Das war ihm ganz recht. Inzwischen war Szafranski nicht müßig gewesen. Unter Zugrundelegung der Lipperheidischen Kostümbibliothek, seines reich ausgestatteten fotografischen Archivs und einiger anderer Vorlagen entsproß seinen dicken Händen langsam ein Werk, das man ruhig unter die besten Arbeiten Paul Scheurichs einreihen darf. Aber er wurde und wurde nicht fertig. Wir telefonierten damals recht lange und recht unfreundlich miteinander - schließlich bestellte er mich in die selige Queen-Bar und zeigte mir, was er angerichtet hatte, Ich trank vier Whiskys hintereinander. Dann sagte ich schüchtern, es sei sehr schön. Szafranski, leichtgläubig wie er nun einmal ist, glaubte das. Das Werk ging unter die Presse. Es wurde ein Bombengeschäft. Über meine Verdienste will ich gar nicht erst reden; Szafranski kaufte sich jedenfalls von den seinen etwas, das er in befreundeten Kreisen als Häuschen ausgibt, und gehört heute zu den geachtetsten Mitbürgern Zehlendorfs. Der Verleger tat das, was Verleger immer tun: er setzte zu. (...)

Wir wußten uns vor Honoraren gar nicht zu lassen. Ich zeigte damals meinen Vertrag, den ersten, den ich in meinem Leben gemacht hatte, dem damaligen Vorsitzenden des Schutzverbandes Deutscher Schriftsteller. Der weinte eine halbe Stunde vor Freude und streichelte mir dann leise den Kopf. Ich weiß bis heute nicht, was er damit hat sagen wollen. Und Juncker setzte inzwischen immerzu zu . . . Natürlich ist die Geschichte von ›Rheinsberg‹ wahr. Auch die Claire existiert noch. Sie lebt als eine wacklige, etwas tropfnasige Alte in Ducherow, unweit Pasewalk, wo sie neugierigen Fremden vom Rathauskastellan gegen ein Entgelt von fünfundzwanzig Pfennigen gezeigt wird; vormittags von elf bis eins und nachmittags von drei bis fünf. Sonntags ist sie zu. Ihr Lebensunterhalt wird in freundlicher Weise von unserm Verleger bestritten, sie ist also völlig verarmt.
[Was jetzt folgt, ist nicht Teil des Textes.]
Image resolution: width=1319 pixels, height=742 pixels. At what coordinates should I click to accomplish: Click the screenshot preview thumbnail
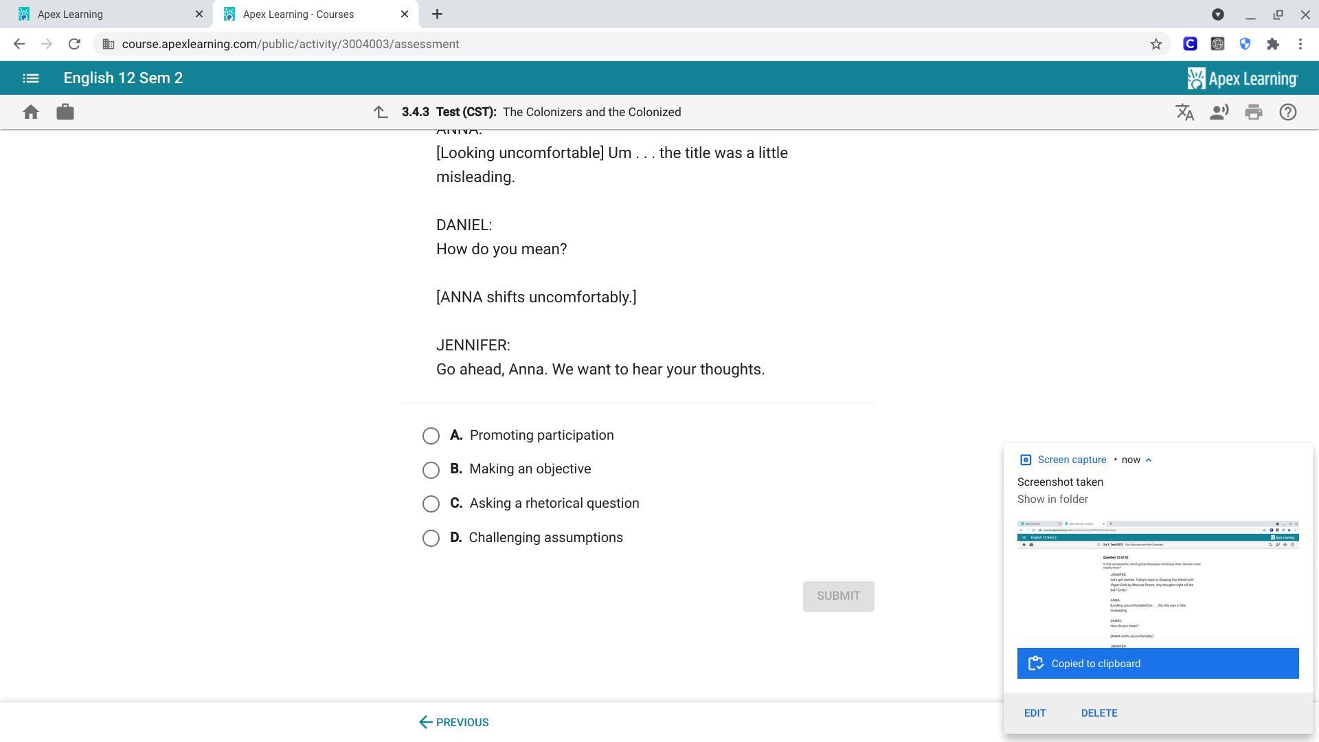pyautogui.click(x=1158, y=584)
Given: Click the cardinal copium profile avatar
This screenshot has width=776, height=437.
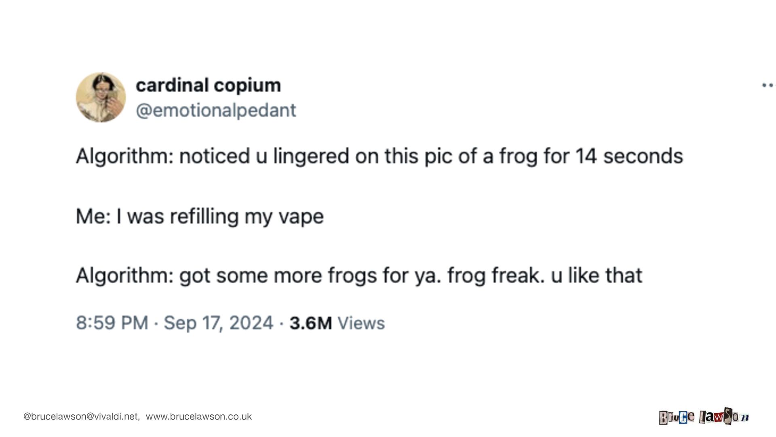Looking at the screenshot, I should pyautogui.click(x=101, y=98).
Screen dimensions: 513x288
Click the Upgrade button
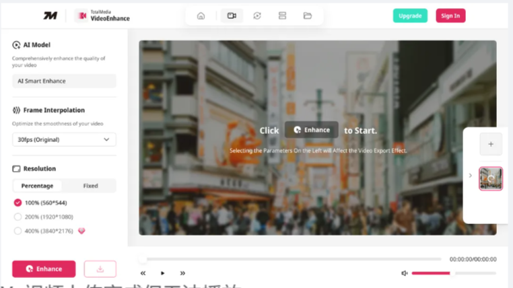410,15
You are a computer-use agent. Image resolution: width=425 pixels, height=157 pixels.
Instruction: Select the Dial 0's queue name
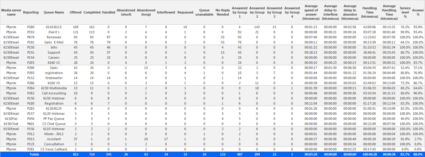click(x=54, y=32)
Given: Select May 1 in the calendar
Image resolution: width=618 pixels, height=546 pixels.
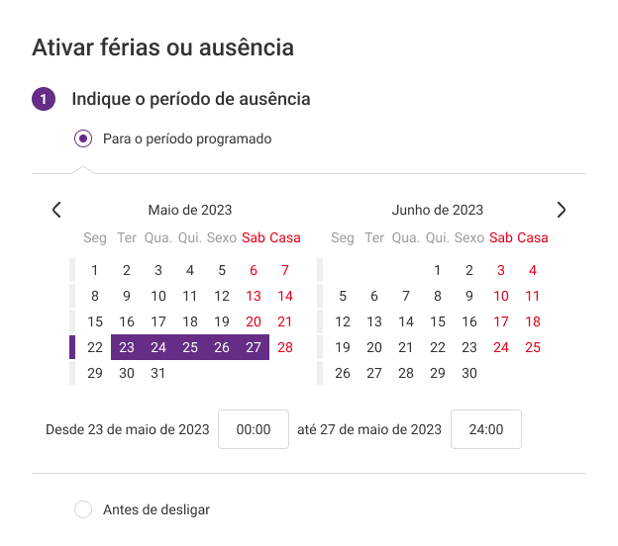Looking at the screenshot, I should point(95,270).
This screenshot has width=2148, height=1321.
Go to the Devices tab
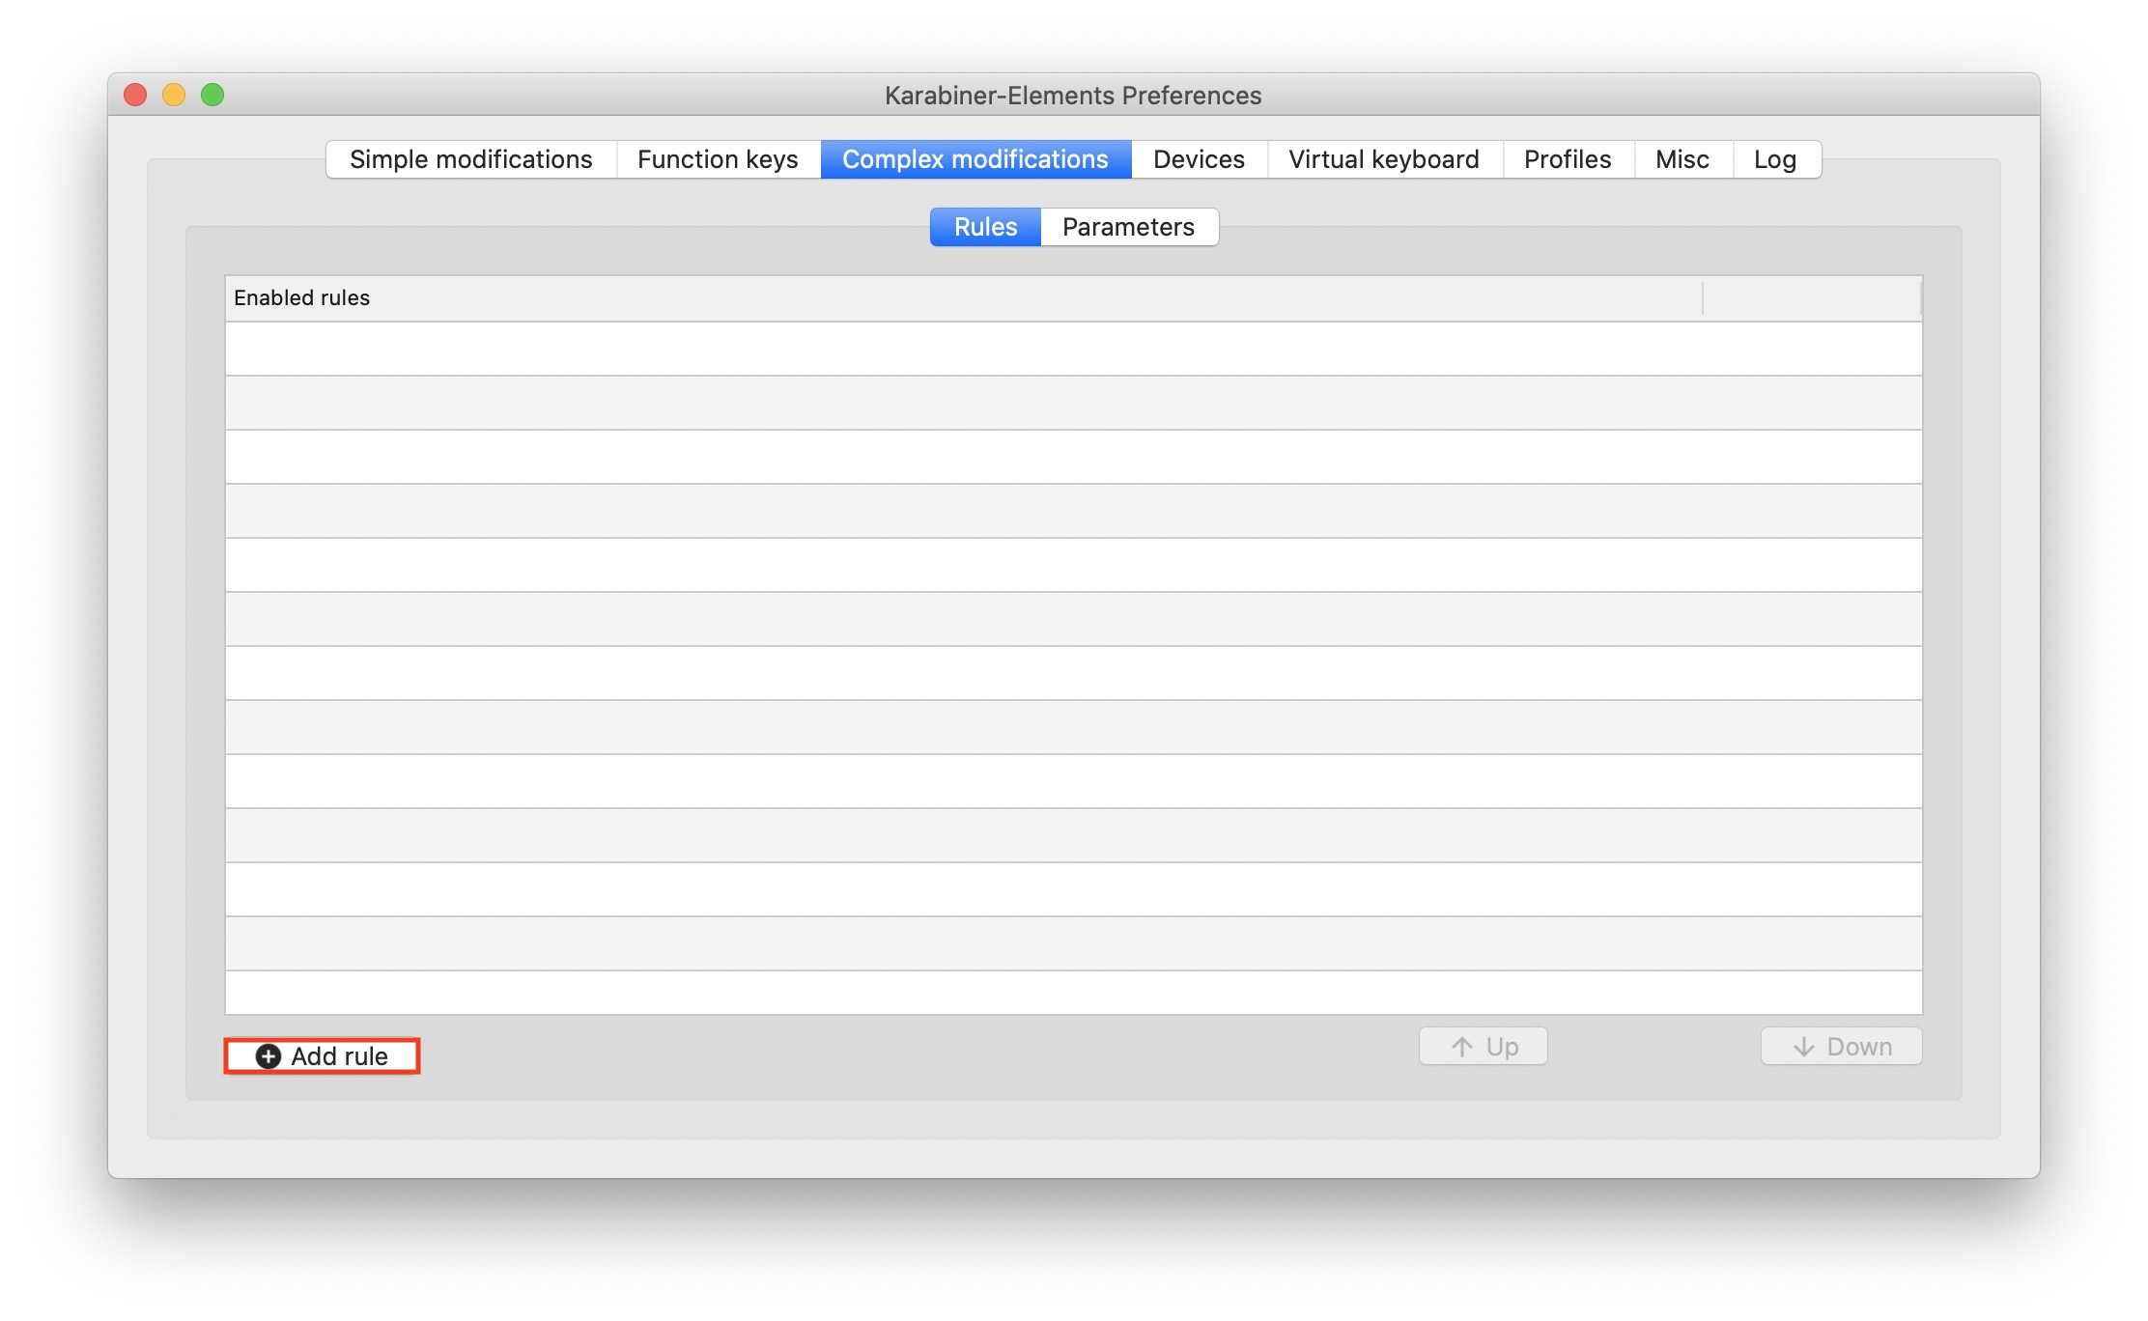[1198, 159]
Dieses da ist auch nicht die erste Luxusausgabe. Wir haben schon einmal eine gemacht, ganz privat, damals, als das Buch herauskam. Es waren dreißig Exemplare - und weil wir es unseren Damen schenken mußten, die im Verhältnis 29:1 unter uns aufgeteilt waren, malten wir in alle Exemplare, damit es keinen Arger gäbe, eine schöne 1. (...)

Wenn aber im Jahre 1985 ein neugieriger und verliebter junger Herr den Bücherschrank seiner Großmama durchstöbert, wird er von ganz hinten einen ›auf Bütten abgezogenen und in rotes Bockleder gebundenen‹ Band herausklauben - Nummer 18, vom Verfasser signiert. "Was ist das?" wird der junge Herr fragen. Und die Großmama wild sich den Band geben lassen, ihn ganz nahe an die Augen halten und dann leise lächeln. "Das", wird sie sagen, "hat mir mal dein Großvater selig geschenkt, als wir uns verlobten. Aber du darfst es behalten und für deine Lydia mitnehmen." Das tut der junge Herr. Er packt den Bocklederband mit einigen Dingen, die zu schenken in dieser Zeit schick sein wird, zusammen und sendet alles an Lydia. Und Lydia wird die schicken Dinge sehr bewundern, sich an ihnen und am zukünftigen Neid ihrer Freundinnen erfreuen und schließlich einen Blick in das Buch hineintun. Und ein bißchen darin blättern. Weil aber die Zeit läuft und sich das, was zwischen den Zeilen eines Buches ausgedrückt ist, niemals länger als fünfzig Jahre hält und mit den Menschen, von denen es und für die es geschrieben ist, dahingeht - deshalb wird die Dame Lydia mit den Achseln zucken und sagen: "Reizend!" Und dann wird die Geschichte mit ihr und dem jungen Herrn ihren Fortgang nehmen. Oben im Himmel aber, in einer besonders bevorzugten Ecke, gleich neben Cotta und Rowohlt, sitzt der Verleger und setzt zu."